Tradycyjny kluczyk coraz częściej jest zastępowany przez systemy bezprzewodowej komunikacji
Tradycyjny kluczyk coraz częściej jest zastępowany przez systemy bezprzewodowej komunikacji

Na szczęście problem nie jest wstydliwie skrywany. Świadczą o tym wypowiedzi władz koncernów samochodowych. Mary Barra, prezes GM stwierdziła, że: "Cyberprzestępczość (…) to problem dla każdego producenta samochodów na całym świecie. To kwestia bezpieczeństwa publicznego". Carlos Ghosn (Nissan, Mitsubishi, Renault) w wypowiedzi dla Washington Post wspominał zaś o zaangażowaniu specjalistów od cyberbezpieczeństwa, których zadaniem jest analiza wszystkich możliwych scenariuszy – także tych najgorszych. Także przedstawiciele Daimlera nie kryli inwestycji w nowe formy testowania odporności samochodów na zagrożenia z sieci.

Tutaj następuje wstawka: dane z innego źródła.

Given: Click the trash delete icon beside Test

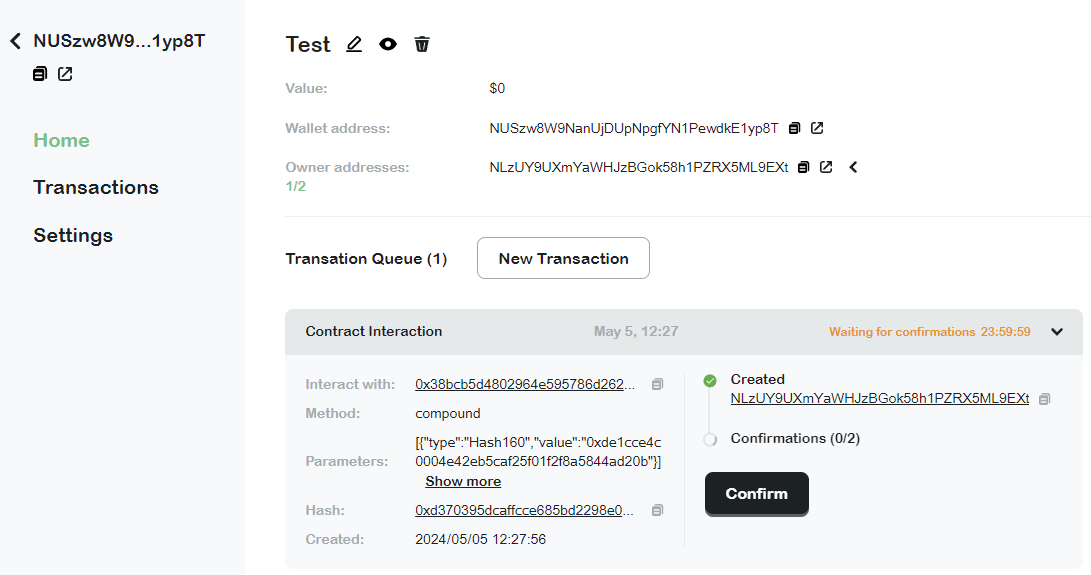Looking at the screenshot, I should click(x=422, y=44).
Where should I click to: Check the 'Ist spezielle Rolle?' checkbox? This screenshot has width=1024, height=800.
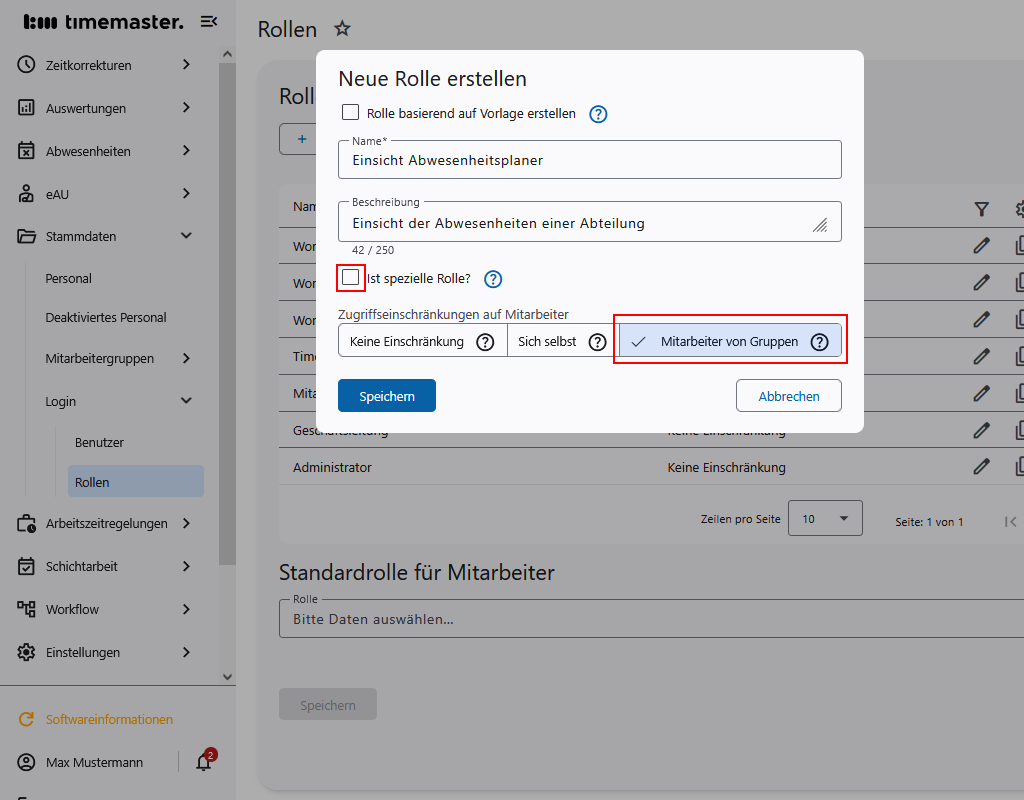351,279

Szybciej ukradną niż przejmą zdalną kontrolę

Wciąż jednak prawdopodobieństwo utraty władzy nad samochodem nie jest tak duże, jak mogłoby się nam wydawać. Prędzej samochód zostanie skradziony, aniżeli niepowołana osoba zdalnie uruchomi hamulce w trakcie podróży autostradą. Nowe samochody z wygodnymi systemami bezkluczykowymi są bowiem wyjątkowo narażone na niebezpieczeństwo. Udowodnili to m.in. specjaliści niemieckiego automobilklubu ADAC, którzy dzięki urządzeniom wzmacniającym sygnał z kluczyka bez trudu otworzyli i uruchomili kilkadziesiąt samochodów różnych marek. Lista zagrożonych aut jest jednak bardzo długa i są na niej modele, które cieszą się popularnością także w Polsce.  Zagrożona jest większość modeli Audi, BMW, Renault i VW. Na liście nie zabrakło także popularnych modeli Forda (np. Galaxy, Focus RS), Mazdy (CX-5, MX-5), Mitsubishi (Outlander), Nissan (Quasqai), Opla (Astra), Peugeota (3008), Skody (Octavia, Superb), Toyoty (C-HR, RAV4) czy Volvo (S90).

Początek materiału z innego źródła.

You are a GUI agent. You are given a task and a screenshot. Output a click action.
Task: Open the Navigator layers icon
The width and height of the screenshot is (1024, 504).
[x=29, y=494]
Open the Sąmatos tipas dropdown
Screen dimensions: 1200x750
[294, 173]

Metoda stosowana przez złodziei wykorzystuje zestaw urządzeń wydłużających zasięg komunikacji oryginalnego kluczyka z samochodem. Dzięki transmiterom można bez potrzeby jakiejkolwiek fizycznej ingerencji (uszkodzenie zamka czy wybicie szyby) zdalnie otworzyć samochód, uruchomić silnik i nie wzbudzić alarmu. Oczywiście bywają utrudnienia (np. gdy właściciel samochodu sam zablokuje zamek, nie korzystając z funkcji automatycznego zamykania), ale to tylko kolejna przeszkoda do sforsowania.